_Lavoro richiesto:_ Continua l'articolo sul DMY International Design Festival di Berlino, riprendendo subito dopo la sua ultima frase.

_Brano fornito:_
Berlino. Si è conclusa da poco più di un mese la nona edizione del DMY International Design Festival, che dal 1 al 5 giugno ha fatto dell’aeroporto Tempelhof il regno della creatività. La sorellina minore della prestigiosa Settimana del Design di Milano ha riunito in un’unica location decine e decine di idee geniali e oggetti accattivanti. A riprova del fatto che il design è questione di stile misto a confort e originalità, gli stand dell’evento hanno ospitato proposte che vanno a sdrammatizzare, se non a semplificare, il vivere quotidiano: dalla poltrona con coperta incorporata all’armadio ad incastro, dalle scarpe ripiegabili come calzini alla chaise longue con annessa libreria, il multiuso è un diktat da rispettare e reinterpretare. La libertà di espressione fluisce copiosa da ogni singola opera esposta, piccoli e grandi manufatti al confine tra arte contemporanea e prodotto di consumo. Come la lampada fatta di posate o la sedia composta da palline antistress multicolor. C’è spazio anche per intuizioni che strizzano l’occhio all’universo della moda, è il caso dei tronchetti che si chiudono ermeticamente per preservare il calore dei piedi anche a temperature sotto lo zero, o dell’abito da donna total white dal tocco avveniristico. Il futuro del design è il tema principale del festival, nella capitale europea più attenta alle esigenze dei giovani i protagonisti sono proprio gli under 30 che tra workshops, incontri e presentazioni di prototipi si sono avvicendati e intrecciati come creativi e come pubblico.

L’evento teutonico ha riacceso i riflettori su un universo che si compone di molteplici sfaccettature. Una declinazione “color pesca” del mondo del design ce la regala l’olandese Kiki Van Eijk, con il suo sguardo prettamente femminile.

_Estratti dei dati:_
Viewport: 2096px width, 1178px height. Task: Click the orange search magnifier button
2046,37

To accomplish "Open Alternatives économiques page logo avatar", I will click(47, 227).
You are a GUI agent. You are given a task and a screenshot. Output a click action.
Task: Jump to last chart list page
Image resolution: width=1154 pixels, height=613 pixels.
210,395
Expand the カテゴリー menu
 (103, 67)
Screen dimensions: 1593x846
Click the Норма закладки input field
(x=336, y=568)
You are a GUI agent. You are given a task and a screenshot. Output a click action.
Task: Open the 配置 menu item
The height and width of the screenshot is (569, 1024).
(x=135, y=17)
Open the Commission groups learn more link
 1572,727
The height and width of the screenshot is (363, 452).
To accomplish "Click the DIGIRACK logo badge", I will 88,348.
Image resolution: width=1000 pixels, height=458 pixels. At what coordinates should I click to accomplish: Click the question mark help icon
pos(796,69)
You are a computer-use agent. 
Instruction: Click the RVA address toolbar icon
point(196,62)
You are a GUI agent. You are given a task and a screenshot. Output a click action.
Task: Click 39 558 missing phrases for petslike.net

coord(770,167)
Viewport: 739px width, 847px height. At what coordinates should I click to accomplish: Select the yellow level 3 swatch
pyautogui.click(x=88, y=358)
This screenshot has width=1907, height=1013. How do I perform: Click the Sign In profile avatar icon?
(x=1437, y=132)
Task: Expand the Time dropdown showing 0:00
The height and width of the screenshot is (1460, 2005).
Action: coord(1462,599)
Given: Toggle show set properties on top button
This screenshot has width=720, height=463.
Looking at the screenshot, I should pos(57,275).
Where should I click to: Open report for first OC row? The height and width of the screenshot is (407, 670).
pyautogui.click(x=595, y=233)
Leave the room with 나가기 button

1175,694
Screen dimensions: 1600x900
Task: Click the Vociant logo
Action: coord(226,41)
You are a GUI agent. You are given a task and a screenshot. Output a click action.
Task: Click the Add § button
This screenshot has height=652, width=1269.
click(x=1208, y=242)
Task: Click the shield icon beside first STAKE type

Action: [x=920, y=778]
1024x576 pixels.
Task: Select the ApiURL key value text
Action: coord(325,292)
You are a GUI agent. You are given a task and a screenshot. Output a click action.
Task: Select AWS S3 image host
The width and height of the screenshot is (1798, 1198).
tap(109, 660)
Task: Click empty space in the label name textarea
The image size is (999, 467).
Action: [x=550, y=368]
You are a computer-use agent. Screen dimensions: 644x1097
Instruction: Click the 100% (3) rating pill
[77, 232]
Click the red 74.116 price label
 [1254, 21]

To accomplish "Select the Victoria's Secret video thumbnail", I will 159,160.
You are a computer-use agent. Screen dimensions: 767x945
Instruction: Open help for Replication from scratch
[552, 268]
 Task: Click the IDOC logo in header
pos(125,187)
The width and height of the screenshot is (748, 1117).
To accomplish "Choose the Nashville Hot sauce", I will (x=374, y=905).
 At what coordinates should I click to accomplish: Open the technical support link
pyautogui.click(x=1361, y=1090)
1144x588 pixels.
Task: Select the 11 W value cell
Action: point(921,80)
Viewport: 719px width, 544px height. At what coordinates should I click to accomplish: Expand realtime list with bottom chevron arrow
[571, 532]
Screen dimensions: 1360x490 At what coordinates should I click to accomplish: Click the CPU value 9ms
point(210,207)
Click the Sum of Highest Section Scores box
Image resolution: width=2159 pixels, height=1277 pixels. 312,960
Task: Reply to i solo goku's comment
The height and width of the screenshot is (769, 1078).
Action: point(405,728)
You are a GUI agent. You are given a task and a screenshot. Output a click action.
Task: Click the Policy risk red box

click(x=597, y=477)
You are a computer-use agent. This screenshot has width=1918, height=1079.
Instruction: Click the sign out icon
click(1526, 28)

_Risposta all'esercizio:_
Classe 1978, laureata a ventidue anni presso la Design Academy di Eindhoven, mostra con suoi lavori un perfetto connubio di passato presente e futuro, frutto di attente riflessioni sull’uso dei colori, dei motivi e delle consistenze. Protagonista di una video intervista su Yoox, rivela le fonti di ispirazione del suo gusto fiabesco nell’elaborazione dei materiali: “Per i miei progetti indipendenti traggo ispirazione dalle cose più disparate ma generalmente sono gli oggetti che usiamo tutti i giorni a catturare la mia attenzione, al primo sguardo non rivelano molto ma se osservati da più vicino si scopre qualcosa di speciale. Puo’ trattarsi di un pezzo d’antiquariato, un’antica forchetta magnificamente fabbricata o un semplice bottone. Per esempio ho trovato una scatola con bottoni di tutti i tipi, di diversi colori e materiali appartenuta a mia nonna e l’ho usata per fare una tovaglia. Non vengo letteralmente ispirata dalla natura ma trovo importante viverci […] non ottieni l’ispirazione da un fiore ma semplicemente perché ti trovi in un altro mondo. Quando ho bisogno di idee a volte mi allontano dal mio studio e passo la giornata in giardino e molto spesso le mie creazioni hanno una forma organica semplicemente perché si allineano meglio alle mie idee.”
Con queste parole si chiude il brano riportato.